India’s space program has civilian roots, developed to provide services like communications and remote sensing to aid in the country’s development. Military applications of those satellites came later, using the same satellites ISRO developed for civil services. A turning point, Gopalaswamy argues, was the “Kargil War” in 1999, a border dispute between India and Pakistan that India ultimately won, but only after the deaths of more than 500 Indian soldiers. “The Kargil war revealed the inadequacy of the remote-sensing infrastructure available to the Indian military,” he writes, as Pakistani troops were able to enter Indian territory undetected on the ground. “Consequentially, India launched several satellites compatible with military applications as part of a remote-sensing programme.”
The next turning point, Gopalaswamy argues, was China’s 2007 ASAT test, which prompted a “knee-jerk reaction” by the Indian government. The idea of India developing its own ASAT capabilities predates the test: he notes that, in 2000, an unnamed officer working in the office of the defense minister’s science advisor wrote a report suggesting India could develop an ASAT weapon (a directed-energy system, rather than a missile) by 2010. It’s not clear how influential that report was, but by 2010 a report by the Indian military recommended the development of ASAT capabilities.
The book, though, doesn’t shed much light on exactly how the Indian military developed “Mission Shakti,” its name for the March 2019 ASAT test. Preparations for the test date back to at least 2016, he said, involving both ISRO and India’s Defence Research and Development Organisation. The test leveraged technologies from India’s existing ballistic missile defense program, “which has long been touted as the surest way to develop an effective ASAT capability for India.”

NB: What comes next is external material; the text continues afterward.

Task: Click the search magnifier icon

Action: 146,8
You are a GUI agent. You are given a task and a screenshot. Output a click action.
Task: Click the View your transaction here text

Much of the book is background material: a history of India’s space program, for example, or reviews of the capabilities of the US, Russia, and China in space. Still, Final Frontier: India and Space Security does provide a few insights into the changing nature of India’s space program, reflecting the country’s growing power as well as its growing use of—and dependence on—space assets to support its military. It remains to be seen if Mission Shakti was simply a one-off demonstration of India’s counterspace capabilities as a warning to others, like China, or instead a step towards a more weaponized, and less secure, space environment.